Metadata-Version: 2.4
Name: psynx-widget-detector
Version: 0.1.2
Summary: End-to-end document widget detection pipeline using YOLO11 on CommonForms dataset
Requires-Python: >=3.11
Requires-Dist: albumentations>=1.4.0
Requires-Dist: click>=8.1.0
Requires-Dist: datasets>=2.18.0
Requires-Dist: huggingface-hub>=0.22.0
Requires-Dist: numpy>=1.26.0
Requires-Dist: opencv-python-headless>=4.9.0
Requires-Dist: pillow>=10.0.0
Requires-Dist: pydantic>=2.0.0
Requires-Dist: pymupdf>=1.24.0
Requires-Dist: pyyaml>=6.0.0
Requires-Dist: rich>=13.7.0
Requires-Dist: torch<2.7.0,>=2.5.0
Requires-Dist: torchvision<0.22.0,>=0.20.0
Requires-Dist: tqdm>=4.66.0
Requires-Dist: ultralytics>=8.3.0
Provides-Extra: dev
Requires-Dist: pytest-cov>=5.0.0; extra == 'dev'
Requires-Dist: pytest>=8.0.0; extra == 'dev'
Requires-Dist: ruff>=0.4.0; extra == 'dev'
Description-Content-Type: text/markdown

# Widget Detector

End-to-end document form widget detection using **YOLO11m**, automatically downloading fine-tuned weights from Hugging Face.

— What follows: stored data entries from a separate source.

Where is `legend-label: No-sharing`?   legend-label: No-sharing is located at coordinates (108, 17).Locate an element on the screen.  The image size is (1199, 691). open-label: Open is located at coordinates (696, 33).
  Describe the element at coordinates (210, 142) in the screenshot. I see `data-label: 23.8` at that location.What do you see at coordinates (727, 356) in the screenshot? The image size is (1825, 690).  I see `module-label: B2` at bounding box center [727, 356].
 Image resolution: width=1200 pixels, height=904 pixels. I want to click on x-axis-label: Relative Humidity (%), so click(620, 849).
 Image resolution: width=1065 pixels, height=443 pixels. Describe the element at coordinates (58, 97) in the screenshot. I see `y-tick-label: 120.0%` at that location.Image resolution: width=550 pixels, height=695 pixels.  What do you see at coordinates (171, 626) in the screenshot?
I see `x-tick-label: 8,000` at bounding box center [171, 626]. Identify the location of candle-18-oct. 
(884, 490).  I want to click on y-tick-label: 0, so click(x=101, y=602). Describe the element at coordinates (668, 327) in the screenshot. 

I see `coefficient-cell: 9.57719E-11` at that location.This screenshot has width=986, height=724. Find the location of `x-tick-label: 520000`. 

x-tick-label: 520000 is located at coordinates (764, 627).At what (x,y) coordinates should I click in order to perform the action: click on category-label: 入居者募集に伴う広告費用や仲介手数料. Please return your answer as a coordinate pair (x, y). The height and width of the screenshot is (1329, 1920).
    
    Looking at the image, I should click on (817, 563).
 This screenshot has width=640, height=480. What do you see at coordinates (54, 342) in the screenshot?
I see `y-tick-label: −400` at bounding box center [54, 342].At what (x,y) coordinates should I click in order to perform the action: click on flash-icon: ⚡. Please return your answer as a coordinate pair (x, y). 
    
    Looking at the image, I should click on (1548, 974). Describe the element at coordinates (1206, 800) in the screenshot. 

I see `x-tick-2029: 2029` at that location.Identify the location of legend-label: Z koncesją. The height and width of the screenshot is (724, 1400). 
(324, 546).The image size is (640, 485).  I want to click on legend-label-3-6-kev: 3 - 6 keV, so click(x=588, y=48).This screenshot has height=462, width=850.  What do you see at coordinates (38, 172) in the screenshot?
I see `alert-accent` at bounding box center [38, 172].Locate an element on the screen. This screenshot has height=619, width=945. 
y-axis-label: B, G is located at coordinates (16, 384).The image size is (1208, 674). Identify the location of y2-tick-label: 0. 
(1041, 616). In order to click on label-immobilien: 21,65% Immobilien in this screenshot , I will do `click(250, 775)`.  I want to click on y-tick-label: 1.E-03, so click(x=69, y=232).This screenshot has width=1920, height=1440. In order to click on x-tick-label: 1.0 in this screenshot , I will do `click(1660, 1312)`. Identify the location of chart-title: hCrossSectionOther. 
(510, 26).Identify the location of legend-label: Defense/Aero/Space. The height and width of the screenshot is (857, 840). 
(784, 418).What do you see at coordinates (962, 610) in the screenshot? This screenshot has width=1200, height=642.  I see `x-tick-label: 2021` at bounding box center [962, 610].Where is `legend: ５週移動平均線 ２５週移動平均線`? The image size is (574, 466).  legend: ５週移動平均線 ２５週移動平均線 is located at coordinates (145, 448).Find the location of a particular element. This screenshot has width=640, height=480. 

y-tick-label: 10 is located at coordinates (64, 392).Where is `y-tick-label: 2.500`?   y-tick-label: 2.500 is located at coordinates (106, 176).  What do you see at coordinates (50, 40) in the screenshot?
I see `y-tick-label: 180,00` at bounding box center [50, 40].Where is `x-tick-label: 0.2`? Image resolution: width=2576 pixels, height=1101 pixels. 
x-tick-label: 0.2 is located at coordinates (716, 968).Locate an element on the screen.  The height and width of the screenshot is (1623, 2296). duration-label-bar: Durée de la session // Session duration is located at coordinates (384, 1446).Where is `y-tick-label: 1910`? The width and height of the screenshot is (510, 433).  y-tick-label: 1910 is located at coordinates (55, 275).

Detects 3 classes of form fields from scanned PDFs and document images:

| Class ID | Name | Description |
|---|---|---|
| 0 | `text_input` | Text boxes, input lines |
| 1 | `choice_button` | Checkboxes + radio buttons |
| 2 | `signature` | Signature fields |

---

## Installation

You can install the package directly from PyPI:

```bash
pip install psynx-widget-detector
```

*Requires Python 3.11+*

---

## Quickstart

The package will **automatically download** the fine-tuned YOLO11m weights from Hugging Face (`PSynx/widget-detector-yolo`) the first time you run it.

```python
from widget_detector import WidgetDetector

# 1. Initialize the detector (downloads weights automatically if not found)
detector = WidgetDetector()

# 2. Run inference on a PDF (auto-renders pages to images)
result = detector.detect_path("sample_form.pdf")

# 3. Print the results
print(f"Detected {result.total_widgets} widgets across {result.total_pages} pages.")

for page in result.pages:
    print(f"\nPage {page.page}:")
    for widget in page.widgets:
        print(f" - {widget.class_name} ({widget.confidence:.2f}) at "
              f"[{widget.bbox.x1:.1f}, {widget.bbox.y1:.1f}, {widget.bbox.x2:.1f}, {widget.bbox.y2:.1f}]")

# 4. Save results to JSON
result.save("output.json")
```

---

## Output Format

The detector returns a structured Pydantic object that cleanly serializes to JSON:

```json
{
  "source": "form.pdf",
  "total_pages": 3,
  "total_widgets": 24,
  "pages": [
    {
      "source": "form.pdf",
      "page": 1,
      "image_width": 1654,
      "image_height": 2339,
      "processing_time_ms": 142.3,
      "widgets": [
        {
          "class_id": 0,
          "class_name": "text_input",
          "confidence": 0.913,
          "bbox": {
            "x1": 120.0, "y1": 340.0, "x2": 480.0, "y2": 380.0,
            "x1_norm": 0.073, "y1_norm": 0.145,
            "x2_norm": 0.290, "y2_norm": 0.163
          },
          "page": 1
        }
      ]
    }
  ]
}
```

---

## Notes

- **CommonForms `choice_button`** includes both checkboxes and radio buttons as one class (the dataset does not distinguish them). 
- **Inference Speed:** If you have a CUDA-enabled GPU, the `WidgetDetector` will automatically use it for highly accelerated inference.